Em outro registro, a dona do canal Projeto Provérbio 31, do YouTube, remete a necessidade de estocar alimentos, exemplificando com a “crise alimentar na Venezuela”, causada por “mau governo, corrupção, falta de dinheiro” e um aumento de juros e inflação.

“Esse tipo de vídeo não é para gerar transtorno, mas deve ter um fundo de verdade porque são vários os pastores que estão tendo essa profecia. Crente não pode ficar desesperado, angustiado. Tem que se preparar. Deus manda você se preparar para o dia mau”, afirma Daiane.

Os impactos das mudanças climáticas, catástrofes naturais e o medo de atravessar mais uma pandemia como a de covid-19 também motivam esse planejamento. No entanto, as explosões solares aparecem como prioridade das preocupações neste ranking.

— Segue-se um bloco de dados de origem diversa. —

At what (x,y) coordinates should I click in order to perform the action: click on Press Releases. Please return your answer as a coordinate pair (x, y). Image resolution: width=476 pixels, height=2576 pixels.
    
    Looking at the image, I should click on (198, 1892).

Há pesquisas científicas, por exemplo a do biólogo molecular alemão Peter Becker, que apontam para um possível pico na atividade solar neste ano – o que poderia resultar em explosões e tempestades tão potentes que alcançariam satélites, redes de energia elétrica e aviação; além de colapsar a internet.

Gabriela Pereira, por trás do perfil @californices do TikTok, vive na Califórnia, nos Estados Unidos, e mostra os preparativos para estocar baldes de alimentação, água e proteínas para ela, o marido e os pais.

Os quatro também deixam mochilas preparadas com itens básicos, como documentos e kits de primeiros socorros, para caso precisem se deslocar.

“Nosso objetivo não é só [de estocar] por causa da tempestade solar, porque aqui tem muito desastre natural. Tem vários outros motivos nos EUA, país que é potência mundial e vive em guerra.

Moro aqui há nove anos e nunca levamos a sério. E agora com todo esse papo sobre a China vir fazer um ciberataque, do Sol, do terremoto esperado há muito tempo da faixa de San Andreas... [Vejo que] tem vários motivos do porquê eu deveria estar estocando.”

O vídeo, publicado em fevereiro, conseguiu mais de 150 mil likes e foi assistido 1,8 milhão de vezes.